Dalla sintesi di queste impostazioni Galeno giunse alla conclusione che lo spirito o altrimenti detto il neuma, una volta inspirato dall’essere umano arriva ad irradiare tutte le sue parti (cervello, cuore, fegato e gli altri organi che movimentano le specifiche funzioni: metabolismo e digestione, movimenti e sensi, sangue e temperatura).
Ne consegue che la patologia non è altro che lo squilibrio di opposte qualità: caldo e freddo, umido e secco, benessere e malessere e la guarigione era rappresentata dal ristabilire l’equilibrio delle stesse, eliminando la parte eccedente. Aiutare l’espulsione di questa materia peccans tramite salassi, purganti, clisteri ed incisioni diventava quindi la principale prassi terapeutica da attivare con maestria e secondo le esigenze.

L’eredità galenica e lo studio delle “patonimie”


A Galeno è inoltre da attribuirsi il testo De quomodo morborum simulantes sint deprehendendi, che tratta delle simulazioni delle malattie, definite “patomimie”. I soggetti che manifestavano questa antichissima patologia erano soprattutto schiavi che avevano ben d’onde a simulare malattie o più esattamente ad accentuare gli effetti dei danni provocati da una vita non proprio sana. Ma affetti da questa malattia erano anche i militari per evitare spedizioni pericolose o funzionari dell’amministrazione un po’ scansafatiche. Galeno scrisse a tal proposito: “Per molte ragioni gli uomini simulano di essere malati. Sembra dunque lecito che il medico sia in grado di scoprire il vero in tutti i casi simili. E gli ignoranti credono che a lui non sia possibile poter distinguere quelli che simulano da coloro che dicono la verità”. Problema ancor oggi aperto.

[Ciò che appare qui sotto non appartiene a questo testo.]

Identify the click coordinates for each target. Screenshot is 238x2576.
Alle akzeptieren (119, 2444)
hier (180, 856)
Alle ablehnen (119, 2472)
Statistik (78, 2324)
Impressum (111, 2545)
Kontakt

La gestione delle malattie inspiegabili portò, durante il tardo impero ad alcune regressioni, come la reintroduzione, ad opera di Origene di Alessandria, della credenza che l’epilessia e il sonnambulismo fossero di origine demoniaca, cosicché gli epilettici vennero esclusi dall’Eucarestia. L’unico interesse che i romani coltivarono con passione fu la fisionomia: ammesso che questa materia possa essere avvicinata alla medicina. Scopo di questa disciplina, che si rivolge sia agli uomini che agli animali, era, da un lato, quello di stabilire le peculiarità degli individui, esaminando le differenze fisiche e razionali, dall’altro d’individuare i rapporti intercorrenti tra l’espressione del volto e il carattere o altre peculiarità di una persona, compresa la possibilità di conoscere la sorte ultra terrena del singolo, sempre in base ai lineamenti. Anche se si fossero conservati è però probabile che questi studi, più che alla medicina, oggi servirebbero ai registri teatrali che spesso devono cimentarsi nel ricercare nuove espressioni per i loro attori.